We can also see it in John's account in Revelation 12:1-17 of a woman and her child threatened by a dragon. In Greek mythology the god Apollo was threatened prior to his birth by the dragon Python and was saved when his mother Leto escaped to the island of Delos and was subsequently protected by Poseidon. At four days old the infant Apollo then killed Python.

This story was well known in the Greco-Roman world of the first century and it was used by imperial propaganda, particularly in the time of the Emperor Domitian, to give legitimacy to the Roman imperial system, with the emperor portrayed as Apollo, the son of the gods and defeater of the chaos monster. Who can protect the Empire from the forces of chaos? The emperor can.

John, however, subverts this propaganda by telling us that the mother is not Leto but Israel, that the divine Son is not Apollo (or the emperor) but Jesus Christ, that the dragon is not Python but Satan, that Jesus has defeated Satan on the cross, and therefore it is Jesus (and not the emperor) who protects the world from the forces of chaos.
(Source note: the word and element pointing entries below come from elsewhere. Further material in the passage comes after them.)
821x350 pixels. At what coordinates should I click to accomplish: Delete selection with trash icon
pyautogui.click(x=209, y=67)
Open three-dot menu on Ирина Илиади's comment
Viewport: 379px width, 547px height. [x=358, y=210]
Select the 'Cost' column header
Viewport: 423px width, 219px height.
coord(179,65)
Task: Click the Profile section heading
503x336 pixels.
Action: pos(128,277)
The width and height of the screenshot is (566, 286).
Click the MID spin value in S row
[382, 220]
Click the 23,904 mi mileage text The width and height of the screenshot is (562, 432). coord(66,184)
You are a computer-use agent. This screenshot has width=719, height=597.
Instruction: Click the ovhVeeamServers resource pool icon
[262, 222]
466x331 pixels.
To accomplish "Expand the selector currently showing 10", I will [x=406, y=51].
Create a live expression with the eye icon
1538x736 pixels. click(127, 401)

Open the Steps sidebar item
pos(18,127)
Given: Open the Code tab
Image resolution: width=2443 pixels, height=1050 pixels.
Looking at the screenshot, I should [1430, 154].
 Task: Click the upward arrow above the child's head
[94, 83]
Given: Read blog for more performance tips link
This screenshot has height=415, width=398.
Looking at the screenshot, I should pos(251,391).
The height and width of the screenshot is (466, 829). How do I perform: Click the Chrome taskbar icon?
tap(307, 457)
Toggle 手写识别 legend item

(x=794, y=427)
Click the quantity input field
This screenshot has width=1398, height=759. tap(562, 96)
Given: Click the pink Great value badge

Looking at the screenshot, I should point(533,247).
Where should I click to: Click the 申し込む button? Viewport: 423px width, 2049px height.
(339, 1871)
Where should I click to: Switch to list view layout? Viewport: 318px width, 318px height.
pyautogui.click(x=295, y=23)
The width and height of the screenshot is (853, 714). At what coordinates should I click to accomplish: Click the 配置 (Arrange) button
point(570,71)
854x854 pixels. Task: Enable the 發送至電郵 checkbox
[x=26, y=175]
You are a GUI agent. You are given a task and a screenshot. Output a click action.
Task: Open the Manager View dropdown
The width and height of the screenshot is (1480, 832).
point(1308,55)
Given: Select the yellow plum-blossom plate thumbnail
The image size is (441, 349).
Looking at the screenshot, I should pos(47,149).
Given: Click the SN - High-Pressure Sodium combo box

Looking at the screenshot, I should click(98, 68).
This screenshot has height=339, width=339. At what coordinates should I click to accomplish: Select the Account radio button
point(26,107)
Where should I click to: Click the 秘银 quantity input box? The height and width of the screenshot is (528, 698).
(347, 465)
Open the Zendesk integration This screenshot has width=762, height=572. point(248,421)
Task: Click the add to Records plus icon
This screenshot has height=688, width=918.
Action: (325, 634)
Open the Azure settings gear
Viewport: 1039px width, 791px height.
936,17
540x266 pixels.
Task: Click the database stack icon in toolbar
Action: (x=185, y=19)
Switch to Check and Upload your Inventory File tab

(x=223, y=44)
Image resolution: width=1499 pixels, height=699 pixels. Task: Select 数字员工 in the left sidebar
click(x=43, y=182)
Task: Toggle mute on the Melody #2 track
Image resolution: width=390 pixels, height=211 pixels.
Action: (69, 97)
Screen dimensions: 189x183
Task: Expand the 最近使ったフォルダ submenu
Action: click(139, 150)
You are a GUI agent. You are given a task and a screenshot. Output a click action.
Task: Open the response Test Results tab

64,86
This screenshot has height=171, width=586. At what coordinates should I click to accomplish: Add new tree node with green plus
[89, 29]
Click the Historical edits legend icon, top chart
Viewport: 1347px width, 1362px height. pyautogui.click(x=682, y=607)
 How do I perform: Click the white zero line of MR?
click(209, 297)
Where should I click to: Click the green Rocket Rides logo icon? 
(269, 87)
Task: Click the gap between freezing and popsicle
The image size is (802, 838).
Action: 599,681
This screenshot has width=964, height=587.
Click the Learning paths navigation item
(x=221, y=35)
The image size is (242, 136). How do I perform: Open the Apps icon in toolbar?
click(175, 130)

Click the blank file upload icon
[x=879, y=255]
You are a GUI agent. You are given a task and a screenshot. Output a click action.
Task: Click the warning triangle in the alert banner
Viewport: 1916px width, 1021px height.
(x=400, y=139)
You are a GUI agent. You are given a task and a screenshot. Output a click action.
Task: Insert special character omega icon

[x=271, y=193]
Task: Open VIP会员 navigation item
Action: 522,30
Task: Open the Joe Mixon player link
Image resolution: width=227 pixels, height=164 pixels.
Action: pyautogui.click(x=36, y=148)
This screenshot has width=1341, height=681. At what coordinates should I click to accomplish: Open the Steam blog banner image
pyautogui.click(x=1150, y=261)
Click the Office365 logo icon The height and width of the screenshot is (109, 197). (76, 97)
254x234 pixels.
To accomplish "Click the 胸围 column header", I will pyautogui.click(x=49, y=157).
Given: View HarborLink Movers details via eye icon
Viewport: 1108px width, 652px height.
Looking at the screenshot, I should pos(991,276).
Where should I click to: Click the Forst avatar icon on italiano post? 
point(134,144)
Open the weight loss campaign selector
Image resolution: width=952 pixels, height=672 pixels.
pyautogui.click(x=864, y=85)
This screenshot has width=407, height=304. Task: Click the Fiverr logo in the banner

In Revelation 13 John then challenges imperial propaganda further with his account of the two beasts who utter blasphemies against God and make war on the saints. These two beasts represent the Roman Empire as a whole and its local manifestation, the Council of Asia through which the Romans governed Asia Minor.

What John declares is that whatever they think about themselves, in reality the beasts are not in charge of what is going on. They are only the puppets of the dragon and will share in his ultimate defeat by Christ. Furthermore, John declares in 13:18 that the number of the beast from the land is in the end a human number (i.e. the imperial authorities have only human rather than divine authority) and its activity is only ever a grotesque parody of the true authority exercised by Christ and his Church (hence its number is 666 rather than the perfect number 777).

It would be a mistake, however, to think that all John does in Revelation is deconstruct imperial propaganda. What he also does is offer a second key message.

This second key message is that it is Jesus Christ who is 'King of kings and Lord of lords' (Revelation 19:16). It is Jesus who rules over all things (the Roman Empire included), achieving God's purposes in history by enacting judgement on the ungodly and protecting God's faithful people (even when they die for their faith).

Furthermore, it is Jesus Christ who brings in the only political regime that will last for ever. Rome, says John, will fall ('fallen, fallen is Babylon the great!' - Revelation 18:2) as will all earthly political systems, but Jesus brings in the political system that will endure for ever, the New Jerusalem in the new creation where 'death shall be no more, neither shall there be mourning nor crying nor pain anymore' (Revelation 21:4), and the saints from all nations will dwell joyfully in the presence of God for evermore.

What all this means for us is that as we read the news, we should not fear the changes in the world order that are currently taking place. Like the dominance of Rome, American dominance will pass away, as all sinful human political systems must, and so, eventually, will whatever sinful systems replace it.

Christians should not let this worry them unduly. Whatever happens, Jesus Christ is Lord. He has defeated Satan, he rules the world, and he will bring in God's eternal kingdom. Our calling, like the Apostle John's, is to declare this truth to others, and to live patiently and faithfully in the light of it ourselves.

Martin Davie is a lay Anglican theologian and Associate Tutor in Doctrine at Wycliffe Hall, Oxford.